05.11.2020 à 22:27

CamerounLes onze enseignants enlevés ont été relâchés

Selon les autorités locales, on doit cette libération à la pression exercée par la population lors de «négociations» avec les kidnappeurs.

Les écoles camerounaises sont la cible récurrente d’attaques dans le nord du pays.

Les écoles camerounaises sont la cible récurrente d’attaques dans le nord du pays.

AFP / Image d’illustration.

Les onze professeurs enlevés mardi dans une école du nord-ouest anglophone du Cameroun, zone en conflit depuis près de quatre ans, ont été libérés jeudi, a appris l’AFP auprès des autorités religieuses. Le gouvernement avait affirmé mercredi que seuls six enseignants avaient été enlevés dans cette attaque. Une autorité administrative locale a confirmé leur libération auprès de l’AFP, ajoutant qu’elle était «le résultat de la pression de la population».

«Tous les enseignants ont été libérés ce jour. Ils sont en bonne santé», a affirmé Samuel Fonki, chef de l’Église presbytérienne du Cameroun. «Les populations se sont rendues à trois reprises là-bas (ndlr: dans le camp des séparatistes) pour exiger leur libération», a-t-il poursuivi. «Ils étaient onze et ils sont tous rentrés», a pour sa part affirmé à l’AFP un membre de l’équipe qui a participé aux «négociations».

Mardi, l’assaut d’une école protestante, la Presbyterian primary and secondary school, par des hommes non identifiés a eu lieu à Kumbo, dans la région du Nord-Ouest, où les attaques d’établissements scolaires, agressions et enlèvements d’élèves et d’enseignants sont fréquents. Mardi et mercredi, c’est au total quatre écoles qui ont été attaquées en zone anglophone, en proie à un sanglant conflit entre rebelles séparatistes et forces de sécurité.

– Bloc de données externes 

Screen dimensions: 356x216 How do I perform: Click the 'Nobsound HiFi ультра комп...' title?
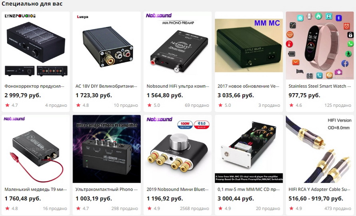[x=178, y=86]
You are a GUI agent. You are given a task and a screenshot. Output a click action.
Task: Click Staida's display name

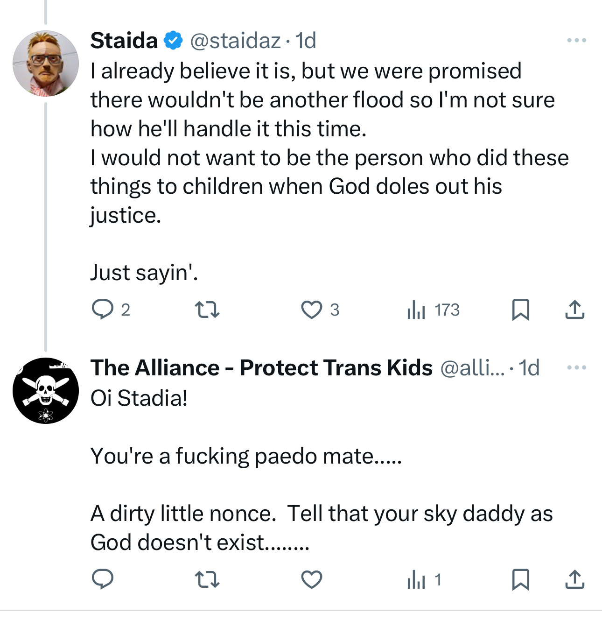coord(124,41)
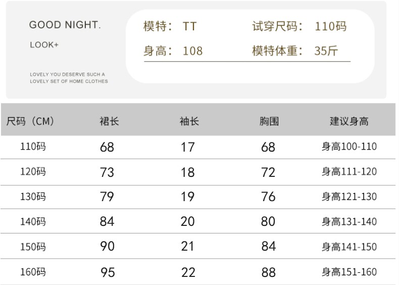Click the 建议身高 column header

tap(349, 121)
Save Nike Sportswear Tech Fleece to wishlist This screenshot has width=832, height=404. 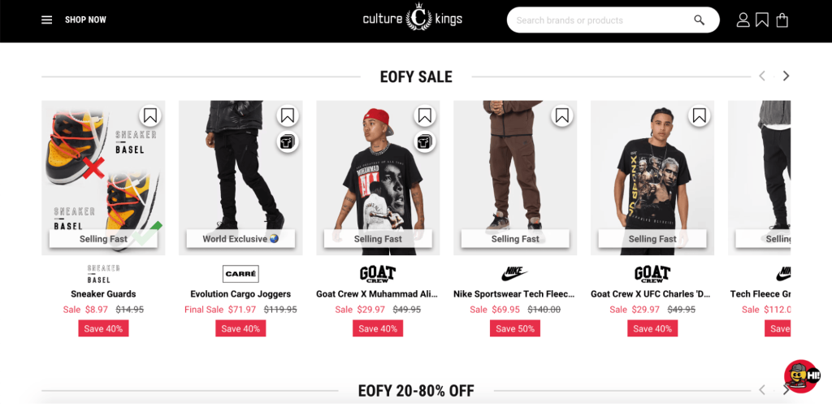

Hommage aux sept enfants tués

Ces attaques sont survenues une dizaine de jours après le meurtre de sept élèves dans une école par des hommes armés, une tuerie attribuée par Yaoundé aux groupes armés sécessionnistes anglophones. Jeudi, un hommage national a été rendu aux enfants.

Les combats au Cameroun anglophone, mais aussi les exactions et meurtres de civils par les deux camps, selon de nombreuses ONG, ont fait plus de 3000 morts et forcé plus de 700’000 personnes à fuir leur domicile depuis 2017.